Experts in health care facility design suggest ways in which biomeds can be involved in planning and designing cardiac cath labs, both freestanding and in hospitals and clinics.

 Following an architectural study designed to increase procedures, a radiology department director gives up her office in an effort to make room to meet the growing demand for ultrasound studies. After the remodeling, two new ultrasound machines are delivered and placed in the beautiful new ultrasound area. The new waiting area is lovely, the dressing rooms are finally big enough, and the hospital is very happy with the project. A month later, the department purchases two large fans on tall stands to put in each of the new rooms. The biomed department was not involved in the renovation planning.

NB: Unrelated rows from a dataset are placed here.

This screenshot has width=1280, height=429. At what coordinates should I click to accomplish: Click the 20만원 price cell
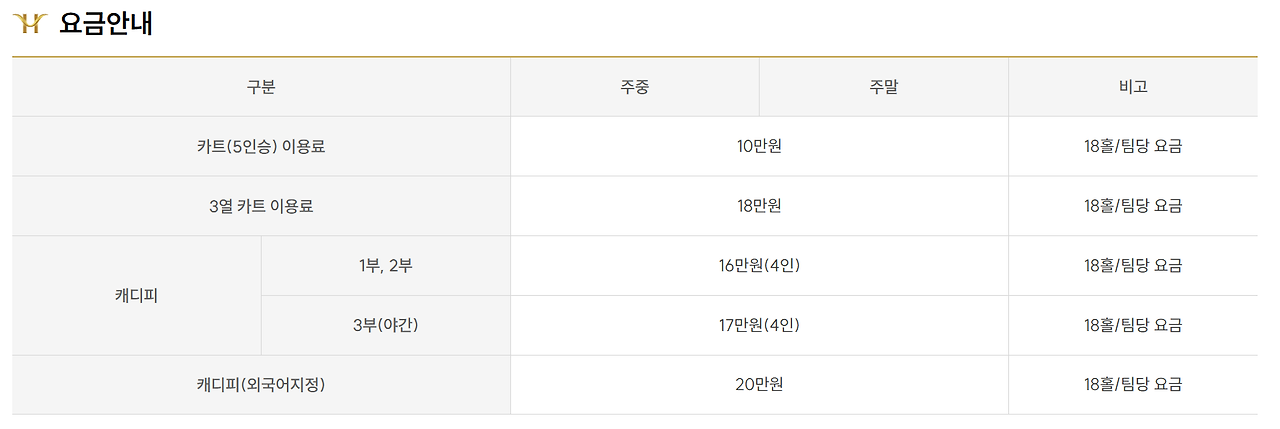coord(759,385)
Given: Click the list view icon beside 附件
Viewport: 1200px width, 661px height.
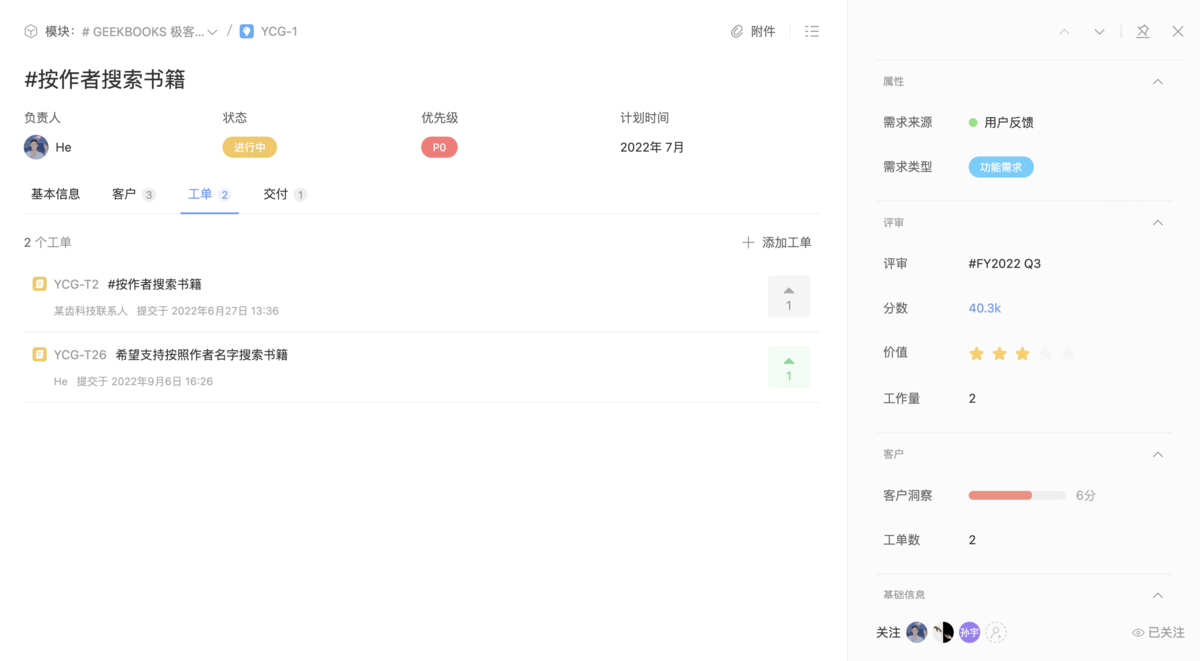Looking at the screenshot, I should coord(811,31).

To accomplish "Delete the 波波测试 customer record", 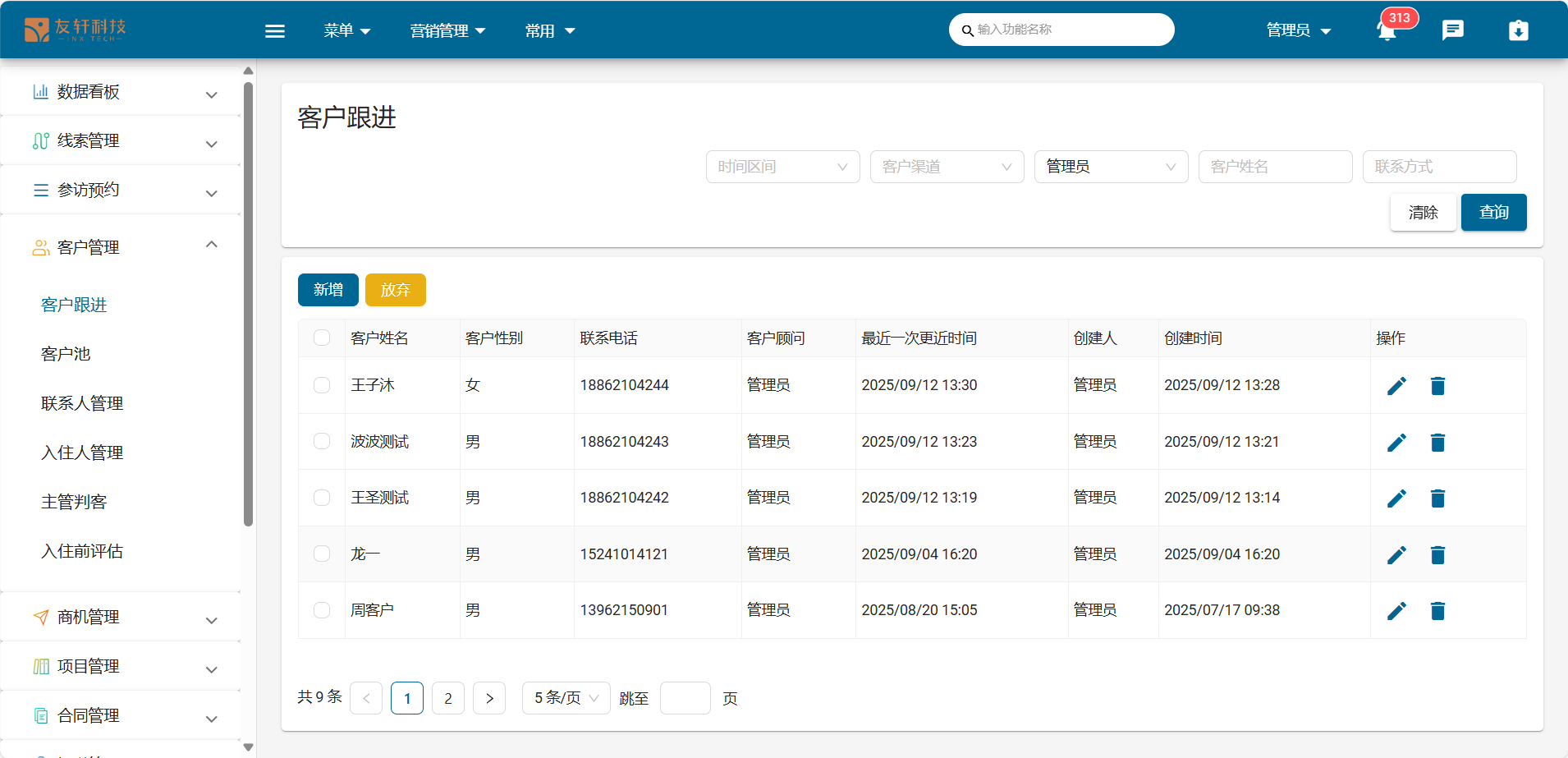I will pyautogui.click(x=1437, y=443).
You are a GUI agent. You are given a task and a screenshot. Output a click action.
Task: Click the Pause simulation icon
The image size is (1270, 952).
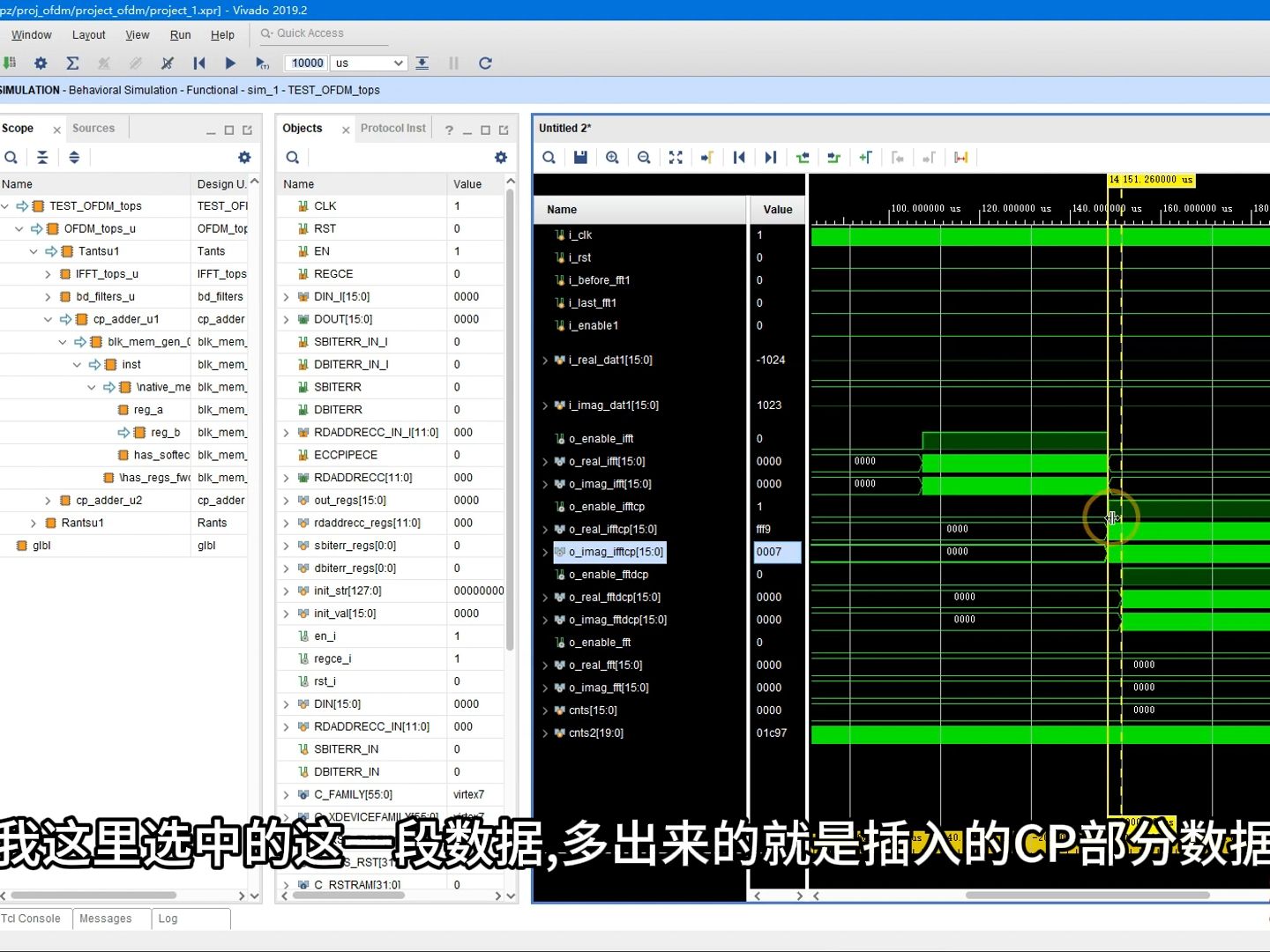(453, 63)
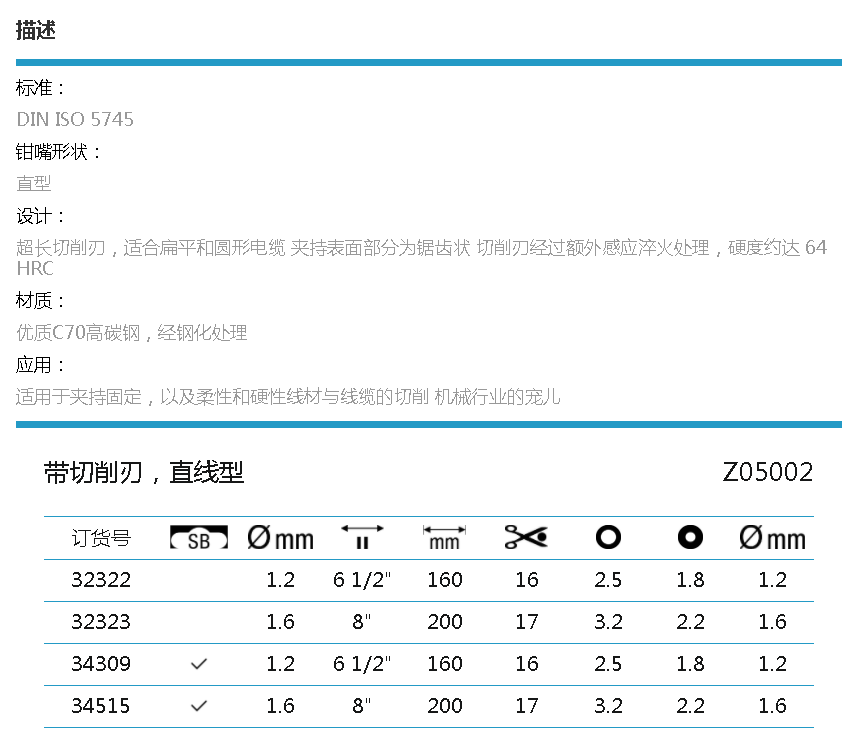862x756 pixels.
Task: Open order number 34515 row
Action: pos(101,706)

Although the designers looked at the existing ultrasound machines and the patient tables to see that a 150-sq-ft room was large enough, they never considered that the machines produced 6,000 watts of heat and that the exam room doors were always shut to keep the rooms dark during exams. The equivalent of four 1,500-watt hair dryers running continuously in the closed rooms all day long made the patients and the staff very uncomfortable. With timely technical information, the remodeling project would have addressed the need for increased air-conditioning from the previous director’s office requirements.

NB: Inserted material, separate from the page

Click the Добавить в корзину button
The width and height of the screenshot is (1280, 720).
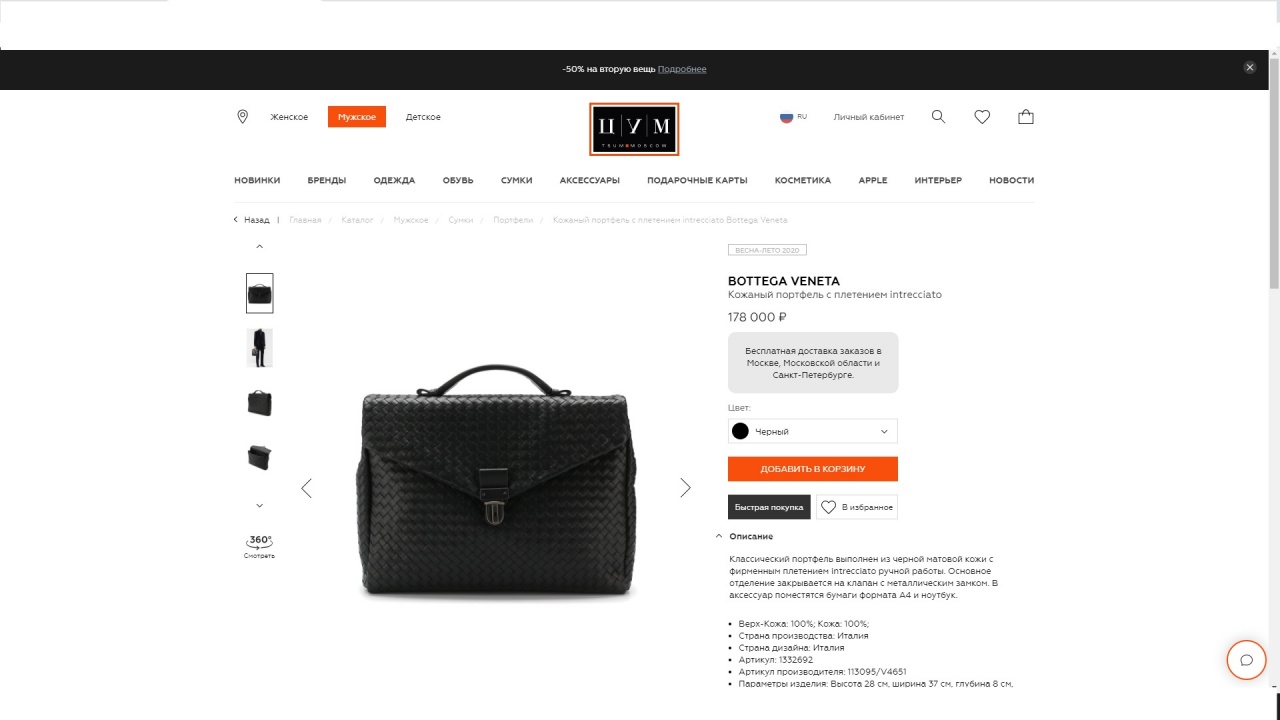pos(813,469)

As this story demonstrates, health care is constantly changing, and providers are continuously evolving care delivery to make it more efficient, convenient, and focused on patients’ well-being. These changes impact how the users of the facility ensure it is operational, functional, and optimally maintained; and they affect the design and process of how the facilities are created. That is why the insight of biomedical, radiology, and clinical engineers can be like a shot in the arm for health care facility designers. Ideally engaged as team members early in the process, their input adds value during programming and design and throughout the remaining phases of the project.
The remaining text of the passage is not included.